Con El Planeta Libre no íbamos a desgranar la película, sino a ver qué deberíamos o no extrapolar de su utopía de un mundo pequeño y feliz al nuestro para construir un mundo mejor. Desde que Mark Fisher puso en boca de todos aquello de “Es más fácil imaginar el fin del mundo que el del capitalismo”, no dejamos de darle la razón. Los mundos post apocalípticos están a la orden del día en la ficción, mires a donde mires, y es normal; pero no puede ser que para construir un cambio real primero tengamos que llegar a una tierra quemada.

Este ejercicio para terminar la tarde nos propuso ocho preguntas en una pancarta, que debíamos contestar en un post-it . Un espacio diminuto que no se presta a mucho, pero lo suficiente para sintetizar lo que sentimos. Sanspok alentaba a que todo el mundo aportase. Si no podías contestar a las ocho preguntas no había problema, pero al menos algo tenías que decir. Me encanta cómo Sophia sabía manejar la situación para crear un espacio cómodo donde incluso el más tímido pudiese hablar. Porque al final va de eso: si queremos aprender del pasado y si queremos un futuro mejor, tenemos que tener también un presente predispuesto al cambio. Eso supone que cuando se habla de poder crear comunidad, pues claramente se cree una comunidad donde se quiera participar; y quien no pueda o no quiera, intente trabajar sobre sí mismo para ver de dónde parte ese rechazo. Para mejorar el mundo, primero tienes que entenderte a ti mismo.

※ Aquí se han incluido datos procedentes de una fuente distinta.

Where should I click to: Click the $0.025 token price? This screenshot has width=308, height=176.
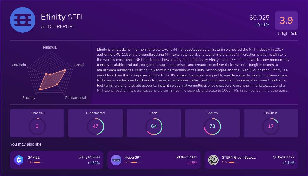point(259,17)
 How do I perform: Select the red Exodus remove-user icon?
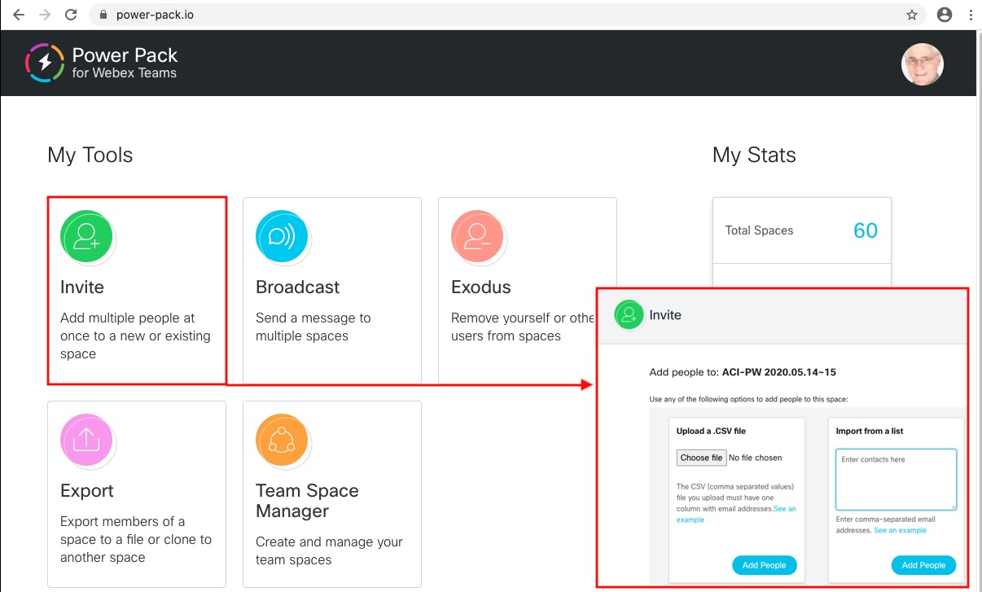click(477, 236)
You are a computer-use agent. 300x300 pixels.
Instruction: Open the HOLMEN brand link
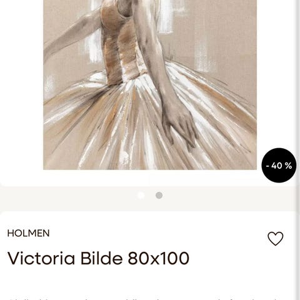pos(28,233)
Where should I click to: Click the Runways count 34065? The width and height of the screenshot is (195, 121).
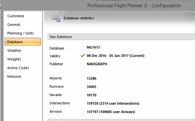(x=91, y=87)
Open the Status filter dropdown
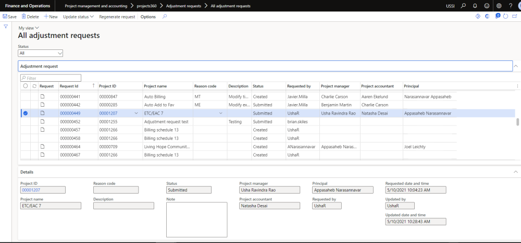521x243 pixels. [59, 53]
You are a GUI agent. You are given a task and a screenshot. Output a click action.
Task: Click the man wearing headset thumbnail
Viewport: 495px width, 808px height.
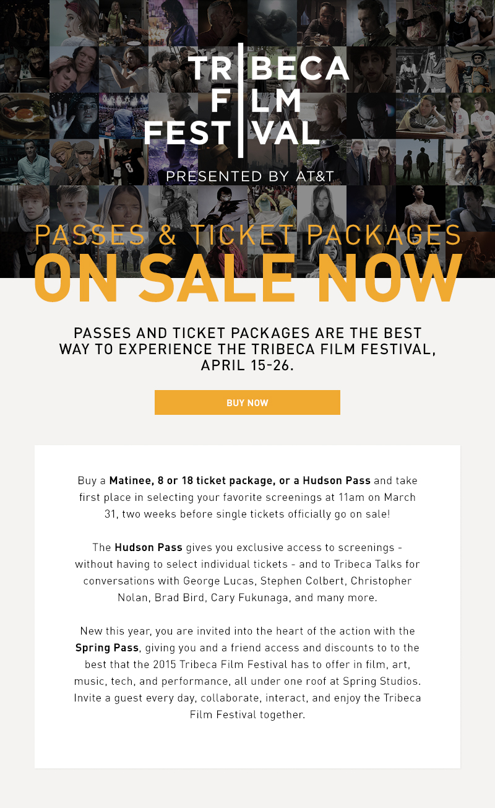coord(370,23)
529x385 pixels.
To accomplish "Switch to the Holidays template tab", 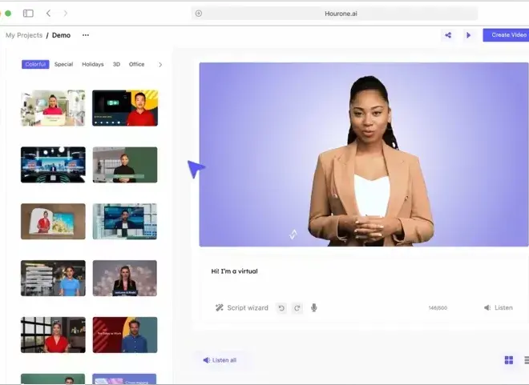I will (x=93, y=65).
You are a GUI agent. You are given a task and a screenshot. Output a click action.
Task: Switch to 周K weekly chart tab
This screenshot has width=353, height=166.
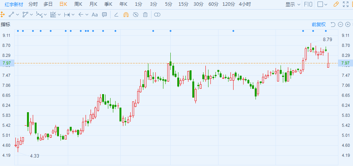pyautogui.click(x=78, y=4)
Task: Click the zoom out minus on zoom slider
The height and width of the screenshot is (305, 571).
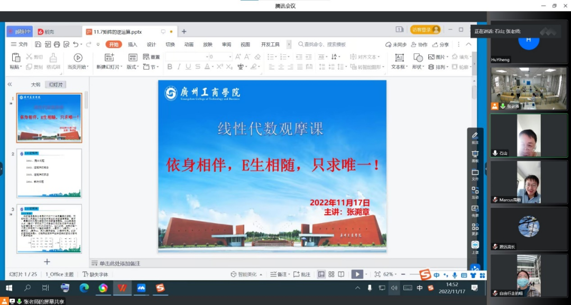Action: 403,274
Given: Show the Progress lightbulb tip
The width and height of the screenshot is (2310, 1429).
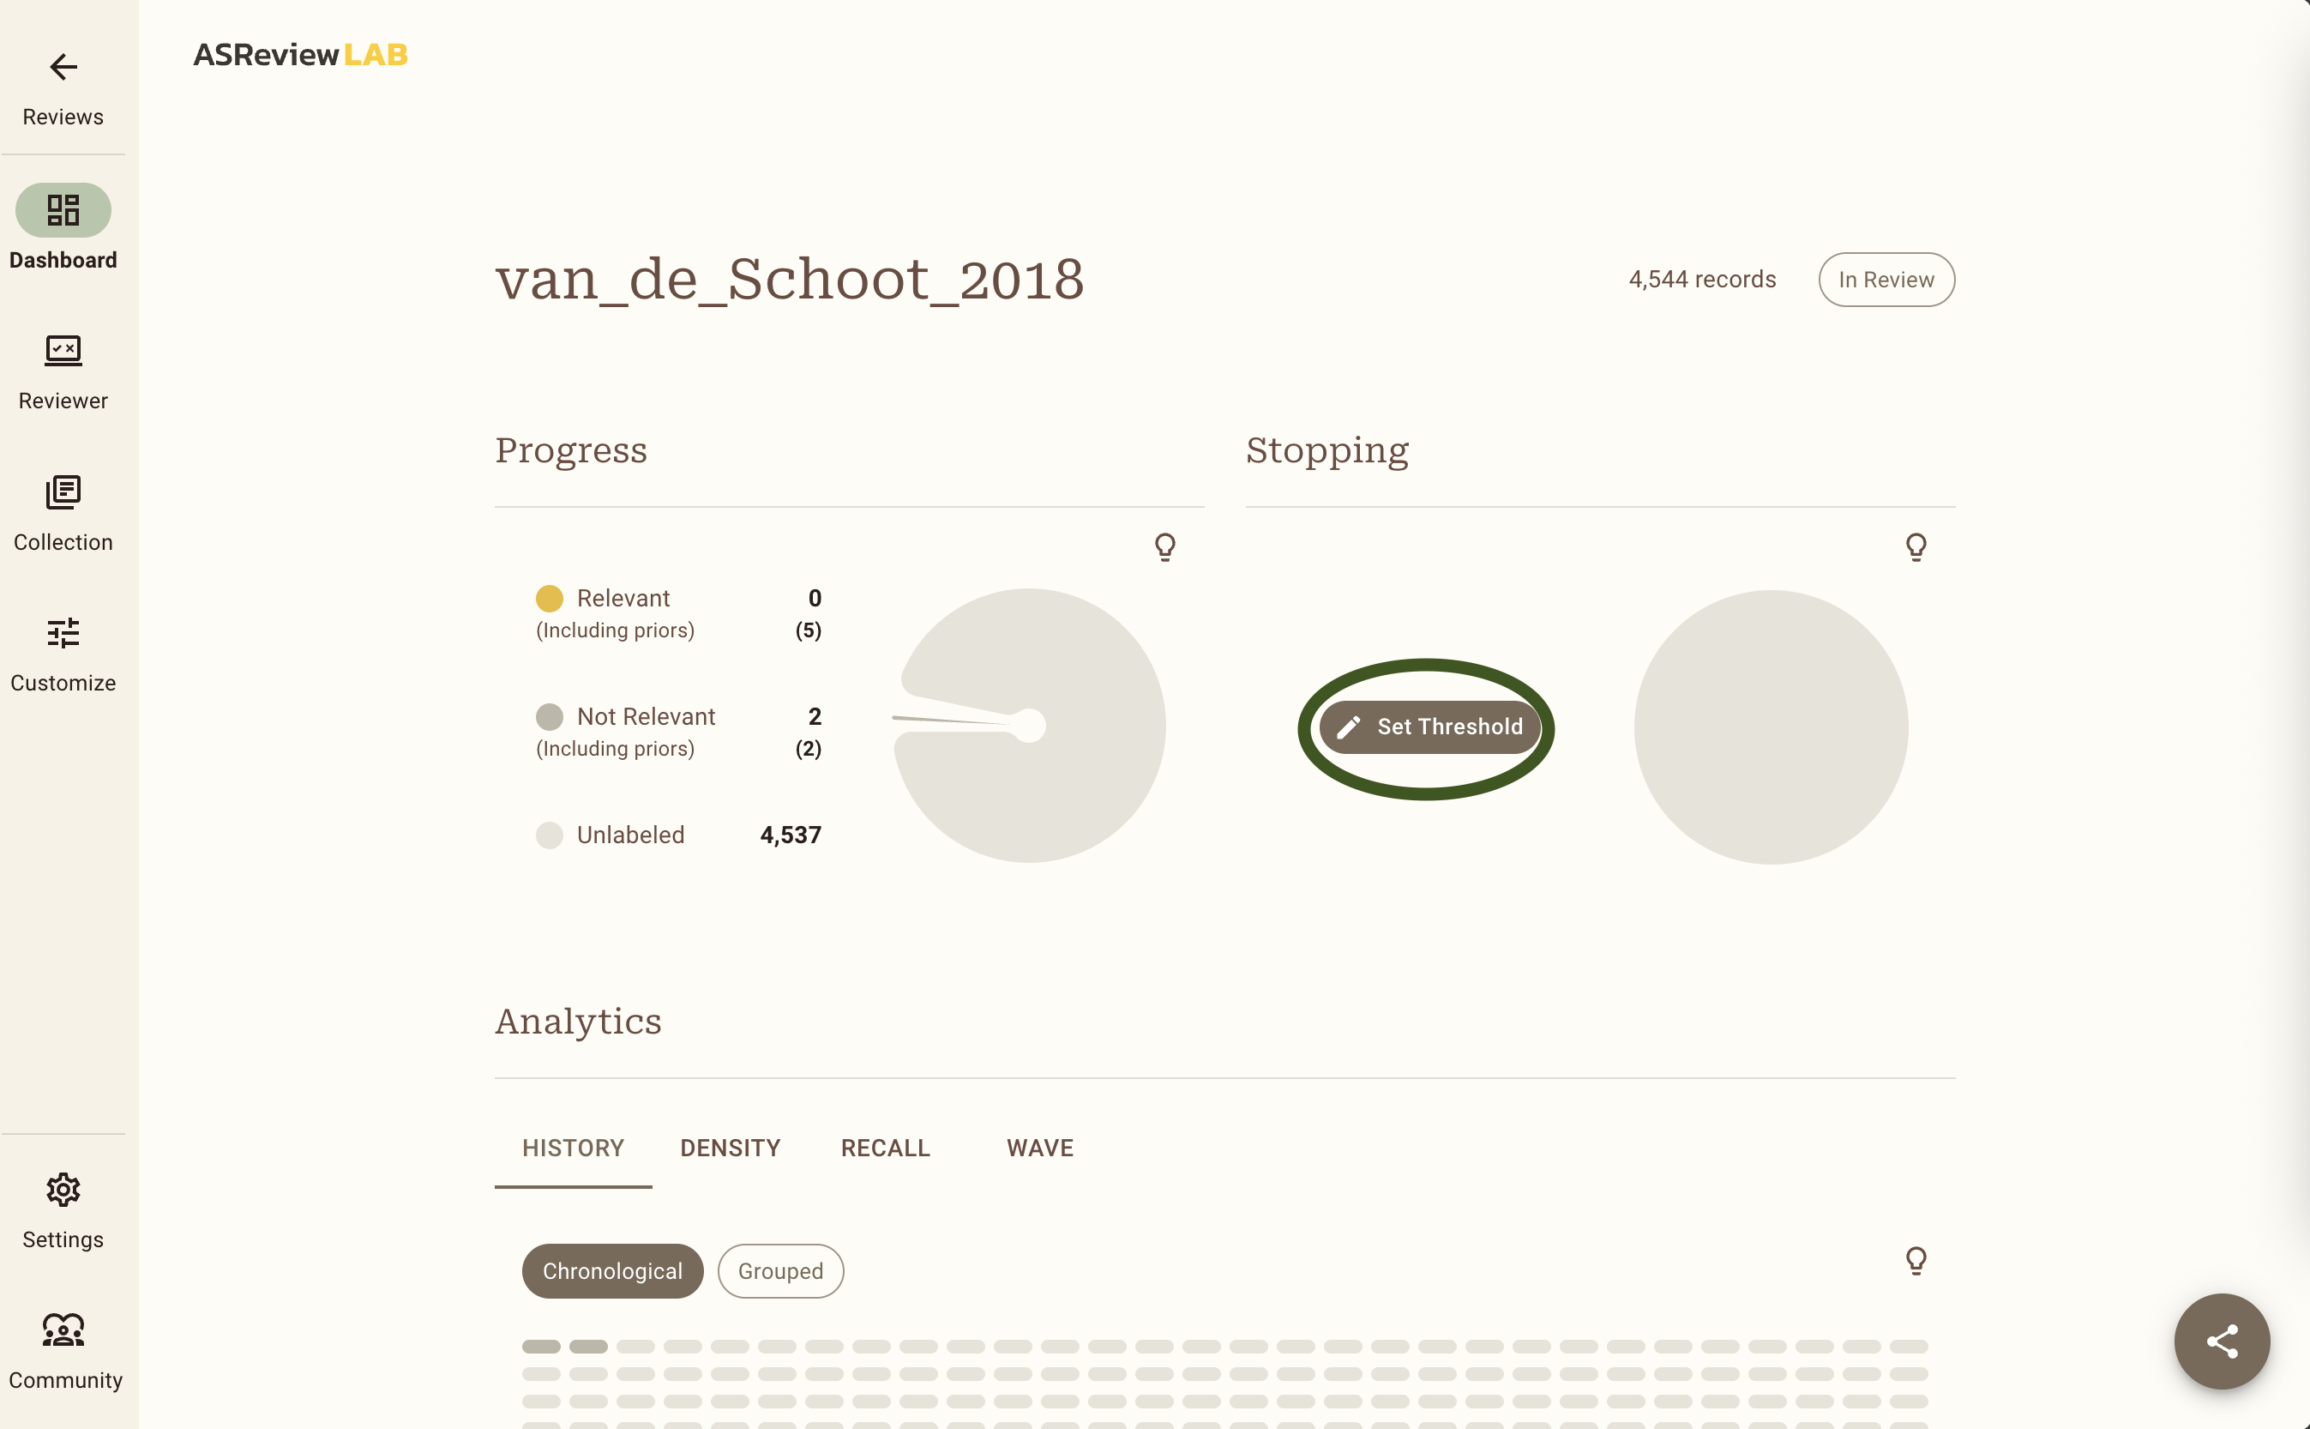Looking at the screenshot, I should tap(1165, 547).
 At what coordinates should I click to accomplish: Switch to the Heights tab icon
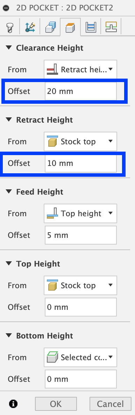point(70,27)
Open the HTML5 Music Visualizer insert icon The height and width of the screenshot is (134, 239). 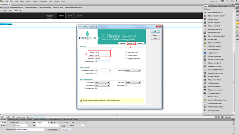[x=205, y=46]
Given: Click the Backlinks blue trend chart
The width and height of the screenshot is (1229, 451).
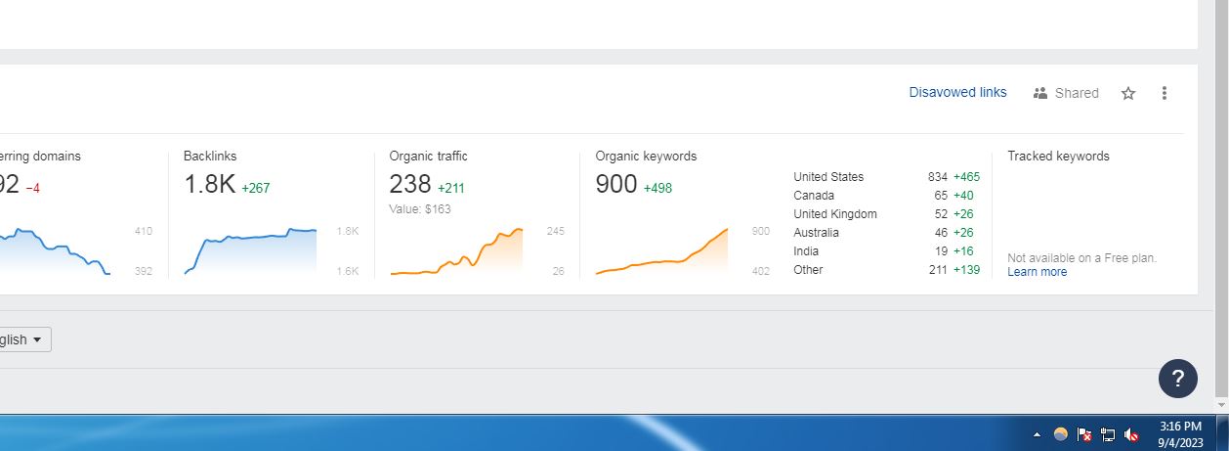Looking at the screenshot, I should point(250,251).
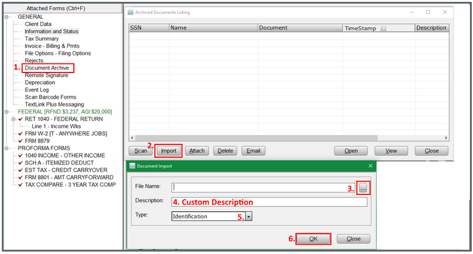Click the Attach button

[x=197, y=151]
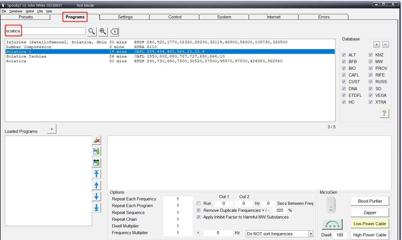
Task: Move program to top with barred up arrow
Action: pos(97,174)

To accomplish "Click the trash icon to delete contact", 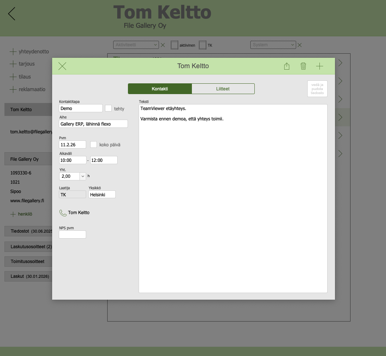I will 303,66.
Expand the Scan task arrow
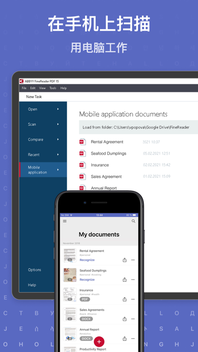The image size is (198, 352). [x=58, y=124]
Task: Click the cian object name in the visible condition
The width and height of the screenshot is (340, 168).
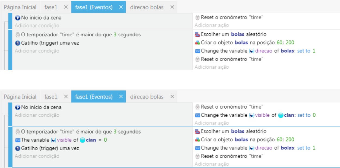Action: [x=92, y=140]
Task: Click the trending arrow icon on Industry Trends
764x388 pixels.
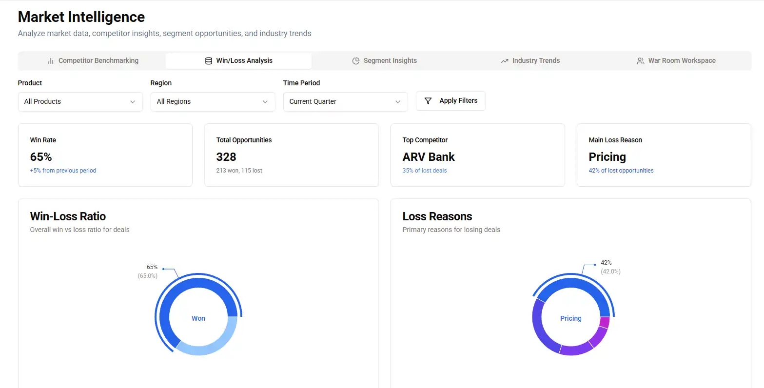Action: [x=505, y=61]
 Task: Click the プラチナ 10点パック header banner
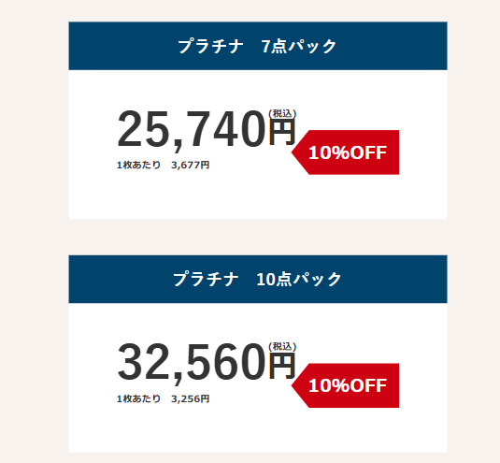tap(258, 280)
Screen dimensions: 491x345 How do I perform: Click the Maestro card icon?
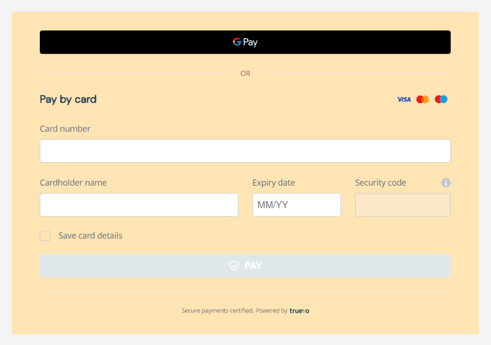[441, 99]
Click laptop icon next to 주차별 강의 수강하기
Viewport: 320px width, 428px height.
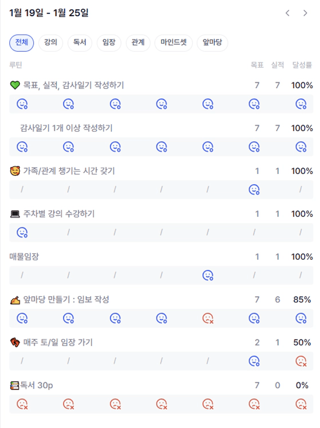point(15,214)
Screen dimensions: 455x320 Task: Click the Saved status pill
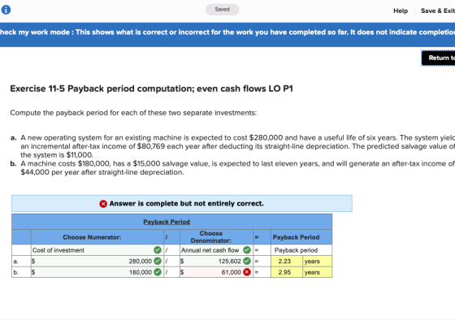click(223, 10)
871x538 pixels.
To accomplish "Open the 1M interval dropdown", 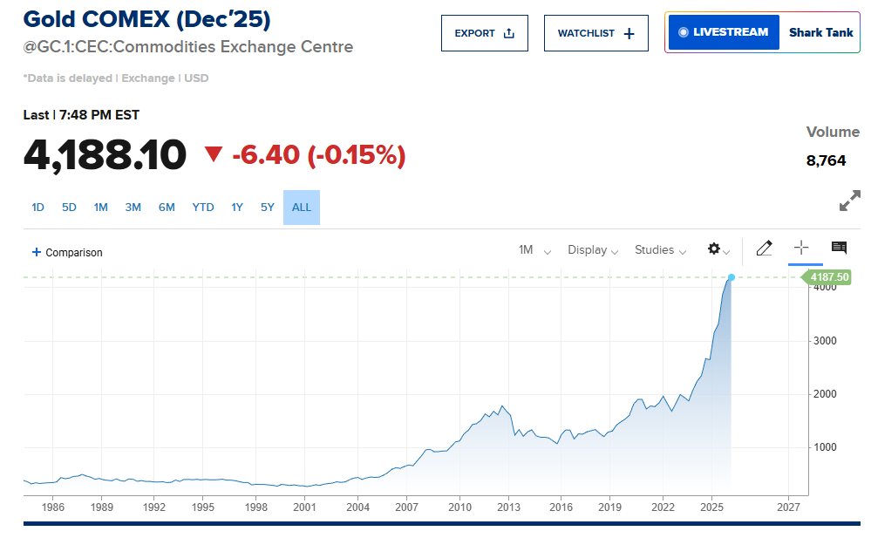I will point(534,250).
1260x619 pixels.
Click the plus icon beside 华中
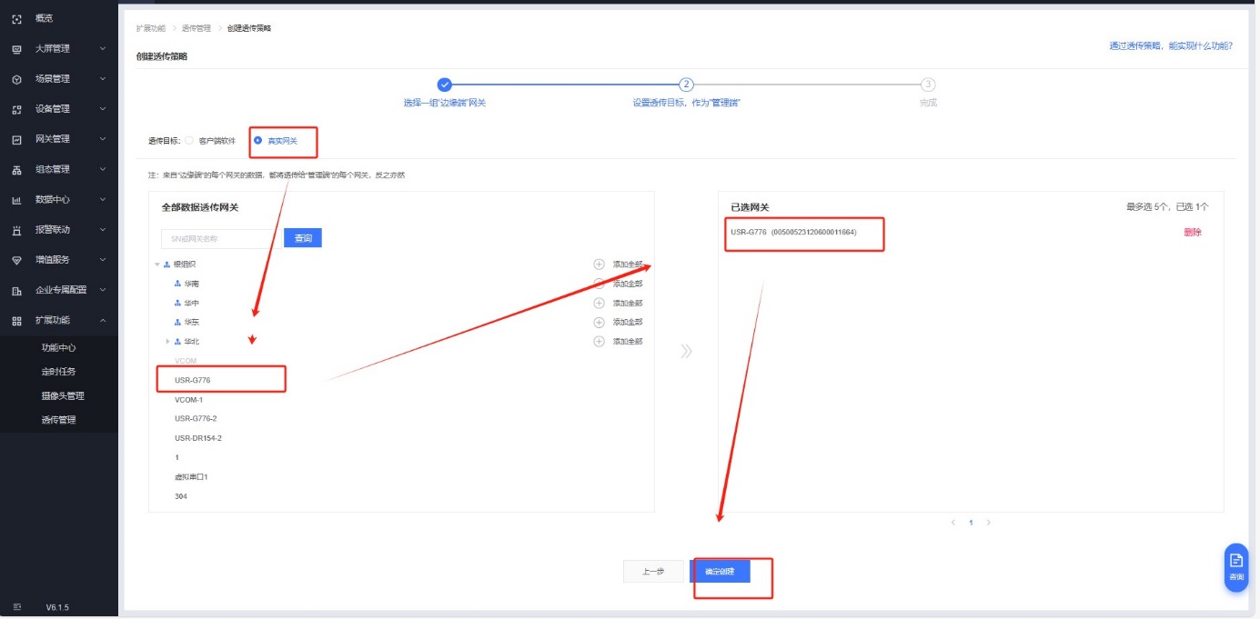tap(599, 303)
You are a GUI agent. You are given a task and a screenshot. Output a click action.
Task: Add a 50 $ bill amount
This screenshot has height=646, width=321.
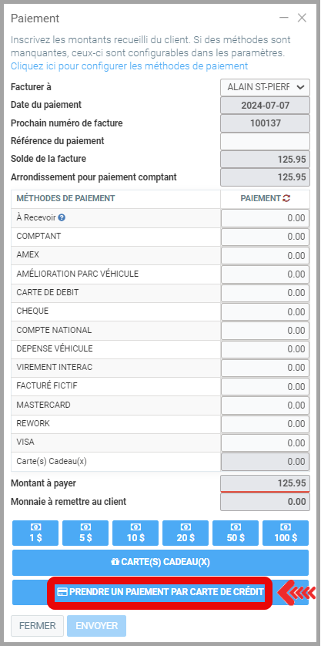[x=236, y=533]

Si Sanspok es muestra de algo, es de que en pleno 2026, quien intente seguir con el argumento de que música y política son mundos separados vive con la cabeza demasiado metida en el culo. Solo mirad lo que pasó en San Isidro la semana pasada. La Dimensión Esencial de Sophia es un trabajo a tener en cuenta, porque más que nunca necesitamos artistas así: sin miedo a posicionarse, sin miedo también a equivocarse y dispuestos a mejorar el mundo, no sus intereses individuales. Un movimiento artístico que es, en sí mismo, una llamada a la acción real.